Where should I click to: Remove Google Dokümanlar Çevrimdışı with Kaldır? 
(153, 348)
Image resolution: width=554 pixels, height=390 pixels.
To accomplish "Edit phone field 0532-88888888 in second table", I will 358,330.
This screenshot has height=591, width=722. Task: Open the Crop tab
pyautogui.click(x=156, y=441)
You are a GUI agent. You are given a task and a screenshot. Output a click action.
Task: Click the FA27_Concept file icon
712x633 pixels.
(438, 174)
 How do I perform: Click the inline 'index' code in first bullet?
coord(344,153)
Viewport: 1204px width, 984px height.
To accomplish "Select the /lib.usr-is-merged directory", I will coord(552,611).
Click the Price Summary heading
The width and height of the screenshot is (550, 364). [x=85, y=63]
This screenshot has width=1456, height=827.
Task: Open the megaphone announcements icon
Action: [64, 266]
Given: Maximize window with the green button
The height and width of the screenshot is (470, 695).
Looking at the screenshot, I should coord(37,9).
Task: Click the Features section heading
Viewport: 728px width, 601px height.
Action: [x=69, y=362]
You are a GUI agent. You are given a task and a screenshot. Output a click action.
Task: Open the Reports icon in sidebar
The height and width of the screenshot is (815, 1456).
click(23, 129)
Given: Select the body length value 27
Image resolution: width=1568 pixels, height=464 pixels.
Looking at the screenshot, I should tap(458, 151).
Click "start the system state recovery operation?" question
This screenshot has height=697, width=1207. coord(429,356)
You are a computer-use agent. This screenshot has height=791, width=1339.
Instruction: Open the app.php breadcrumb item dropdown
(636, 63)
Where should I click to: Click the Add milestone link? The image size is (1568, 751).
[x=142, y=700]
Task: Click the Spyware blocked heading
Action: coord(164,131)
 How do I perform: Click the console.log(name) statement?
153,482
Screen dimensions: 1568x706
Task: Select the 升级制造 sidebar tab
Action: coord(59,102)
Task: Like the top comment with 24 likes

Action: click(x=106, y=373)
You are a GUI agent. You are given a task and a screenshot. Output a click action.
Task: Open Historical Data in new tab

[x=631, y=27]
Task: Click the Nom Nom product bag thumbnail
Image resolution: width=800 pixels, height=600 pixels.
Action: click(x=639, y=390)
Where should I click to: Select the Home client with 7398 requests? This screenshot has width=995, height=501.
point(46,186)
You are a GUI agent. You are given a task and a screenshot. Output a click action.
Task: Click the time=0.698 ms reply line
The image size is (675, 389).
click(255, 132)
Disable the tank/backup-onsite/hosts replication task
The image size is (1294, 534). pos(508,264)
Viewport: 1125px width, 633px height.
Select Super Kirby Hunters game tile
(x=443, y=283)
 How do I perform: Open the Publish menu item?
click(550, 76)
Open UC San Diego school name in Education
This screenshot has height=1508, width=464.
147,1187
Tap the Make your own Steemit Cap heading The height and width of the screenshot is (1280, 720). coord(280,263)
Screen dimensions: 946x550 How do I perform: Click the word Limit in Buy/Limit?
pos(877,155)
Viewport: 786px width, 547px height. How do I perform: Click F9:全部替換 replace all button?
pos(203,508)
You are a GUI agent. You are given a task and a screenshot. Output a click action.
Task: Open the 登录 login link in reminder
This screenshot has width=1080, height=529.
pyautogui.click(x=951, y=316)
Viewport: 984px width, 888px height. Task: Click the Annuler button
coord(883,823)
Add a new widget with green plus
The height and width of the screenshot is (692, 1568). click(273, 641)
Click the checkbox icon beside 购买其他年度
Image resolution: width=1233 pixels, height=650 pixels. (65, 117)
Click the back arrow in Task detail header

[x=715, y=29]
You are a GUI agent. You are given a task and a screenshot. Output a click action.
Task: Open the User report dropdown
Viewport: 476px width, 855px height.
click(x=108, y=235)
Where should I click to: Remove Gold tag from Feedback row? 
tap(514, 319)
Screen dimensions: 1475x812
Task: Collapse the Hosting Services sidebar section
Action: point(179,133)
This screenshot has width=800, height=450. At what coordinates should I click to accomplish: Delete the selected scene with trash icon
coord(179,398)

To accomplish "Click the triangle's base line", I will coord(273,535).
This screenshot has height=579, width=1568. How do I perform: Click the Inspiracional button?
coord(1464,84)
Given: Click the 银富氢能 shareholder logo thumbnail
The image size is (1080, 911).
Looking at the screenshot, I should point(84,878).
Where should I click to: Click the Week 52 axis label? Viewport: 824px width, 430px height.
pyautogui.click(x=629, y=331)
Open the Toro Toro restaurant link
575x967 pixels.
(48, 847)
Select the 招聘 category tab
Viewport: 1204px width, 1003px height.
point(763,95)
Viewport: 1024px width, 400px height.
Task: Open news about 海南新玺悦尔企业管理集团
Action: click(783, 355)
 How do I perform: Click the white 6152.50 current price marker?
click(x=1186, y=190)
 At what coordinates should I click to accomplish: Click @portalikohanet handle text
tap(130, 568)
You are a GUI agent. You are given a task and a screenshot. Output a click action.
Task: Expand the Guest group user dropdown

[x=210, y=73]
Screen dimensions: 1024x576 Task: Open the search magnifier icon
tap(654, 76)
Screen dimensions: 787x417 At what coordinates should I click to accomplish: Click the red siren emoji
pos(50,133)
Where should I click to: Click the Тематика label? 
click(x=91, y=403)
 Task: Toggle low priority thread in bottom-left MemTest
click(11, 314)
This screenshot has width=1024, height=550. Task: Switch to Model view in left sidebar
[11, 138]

> [What to do]:
Please transcribe the listing in its entirety, exactly.

> [Written solution]:
Where should I click to: Remove Google Dokümanlar Çevrimdışı with Kaldır? 
(153, 348)
Image resolution: width=554 pixels, height=390 pixels.
To accomplish "Edit phone field 0532-88888888 in second table", I will 358,330.
This screenshot has height=591, width=722. Task: Open the Crop tab
pyautogui.click(x=156, y=441)
You are a GUI agent. You are given a task and a screenshot. Output a click action.
Task: Click the FA27_Concept file icon
712x633 pixels.
(438, 174)
 How do I perform: Click the inline 'index' code in first bullet?
coord(344,153)
Viewport: 1204px width, 984px height.
To accomplish "Select the /lib.usr-is-merged directory", I will coord(552,611).
Click the Price Summary heading
The width and height of the screenshot is (550, 364). [x=85, y=63]
This screenshot has width=1456, height=827.
Task: Open the megaphone announcements icon
Action: [64, 266]
Given: Maximize window with the green button
The height and width of the screenshot is (470, 695).
Looking at the screenshot, I should coord(37,9).
Task: Click the Features section heading
Viewport: 728px width, 601px height.
Action: [x=69, y=362]
You are a GUI agent. You are given a task and a screenshot. Output a click action.
Task: Open the Reports icon in sidebar
The height and width of the screenshot is (815, 1456).
click(23, 129)
Given: Select the body length value 27
Image resolution: width=1568 pixels, height=464 pixels.
Looking at the screenshot, I should tap(458, 151).
Click "start the system state recovery operation?" question
This screenshot has height=697, width=1207. coord(429,356)
You are a computer-use agent. This screenshot has height=791, width=1339.
Instruction: Open the app.php breadcrumb item dropdown
(636, 63)
Where should I click to: Click the Add milestone link? The image size is (1568, 751).
[x=142, y=700]
Task: Click the Spyware blocked heading
Action: coord(164,131)
 How do I perform: Click the console.log(name) statement?
153,482
Screen dimensions: 1568x706
Task: Select the 升级制造 sidebar tab
Action: coord(59,102)
Task: Like the top comment with 24 likes

Action: click(x=106, y=373)
You are a GUI agent. You are given a task and a screenshot. Output a click action.
Task: Open Historical Data in new tab

[x=631, y=27]
Task: Click the Nom Nom product bag thumbnail
Image resolution: width=800 pixels, height=600 pixels.
Action: click(x=639, y=390)
Where should I click to: Select the Home client with 7398 requests? This screenshot has width=995, height=501.
point(46,186)
You are a GUI agent. You are given a task and a screenshot. Output a click action.
Task: Click the time=0.698 ms reply line
The image size is (675, 389).
click(255, 132)
Disable the tank/backup-onsite/hosts replication task
The image size is (1294, 534). pos(508,264)
Viewport: 1125px width, 633px height.
Select Super Kirby Hunters game tile
(x=443, y=283)
 How do I perform: Open the Publish menu item?
click(550, 76)
Open UC San Diego school name in Education
This screenshot has height=1508, width=464.
147,1187
Tap the Make your own Steemit Cap heading The height and width of the screenshot is (1280, 720). coord(280,263)
Screen dimensions: 946x550 How do I perform: Click the word Limit in Buy/Limit?
pos(877,155)
Viewport: 786px width, 547px height. How do I perform: Click F9:全部替換 replace all button?
pos(203,508)
You are a GUI agent. You are given a task and a screenshot. Output a click action.
Task: Open the 登录 login link in reminder
This screenshot has width=1080, height=529.
pyautogui.click(x=951, y=316)
Viewport: 984px width, 888px height. Task: Click the Annuler button
coord(883,823)
Add a new widget with green plus
The height and width of the screenshot is (692, 1568). click(273, 641)
Click the checkbox icon beside 购买其他年度
Image resolution: width=1233 pixels, height=650 pixels. (65, 117)
Click the back arrow in Task detail header

[x=715, y=29]
You are a GUI agent. You are given a task and a screenshot. Output a click action.
Task: Open the User report dropdown
Viewport: 476px width, 855px height.
click(x=108, y=235)
Where should I click to: Remove Gold tag from Feedback row? 
tap(514, 319)
Screen dimensions: 1475x812
Task: Collapse the Hosting Services sidebar section
Action: point(179,133)
This screenshot has width=800, height=450. At what coordinates should I click to accomplish: Delete the selected scene with trash icon
coord(179,398)

To accomplish "Click the triangle's base line", I will coord(273,535).
This screenshot has height=579, width=1568. How do I perform: Click the Inspiracional button?
coord(1464,84)
Given: Click the 银富氢能 shareholder logo thumbnail
The image size is (1080, 911).
Looking at the screenshot, I should point(84,878).
Where should I click to: Click the Week 52 axis label? Viewport: 824px width, 430px height.
pyautogui.click(x=629, y=331)
Open the Toro Toro restaurant link
575x967 pixels.
(48, 847)
Select the 招聘 category tab
Viewport: 1204px width, 1003px height.
point(763,95)
Viewport: 1024px width, 400px height.
Task: Open news about 海南新玺悦尔企业管理集团
Action: click(783, 355)
 How do I perform: Click the white 6152.50 current price marker?
click(x=1186, y=190)
 At what coordinates should I click to accomplish: Click @portalikohanet handle text
tap(130, 568)
You are a GUI agent. You are given a task and a screenshot. Output a click action.
Task: Expand the Guest group user dropdown

[x=210, y=73]
Screen dimensions: 1024x576 Task: Open the search magnifier icon
tap(654, 76)
Screen dimensions: 787x417 At what coordinates should I click to accomplish: Click the red siren emoji
pos(50,133)
Where should I click to: Click the Тематика label? 
click(x=91, y=403)
 Task: Toggle low priority thread in bottom-left MemTest
click(11, 314)
This screenshot has width=1024, height=550. Task: Switch to Model view in left sidebar
[11, 138]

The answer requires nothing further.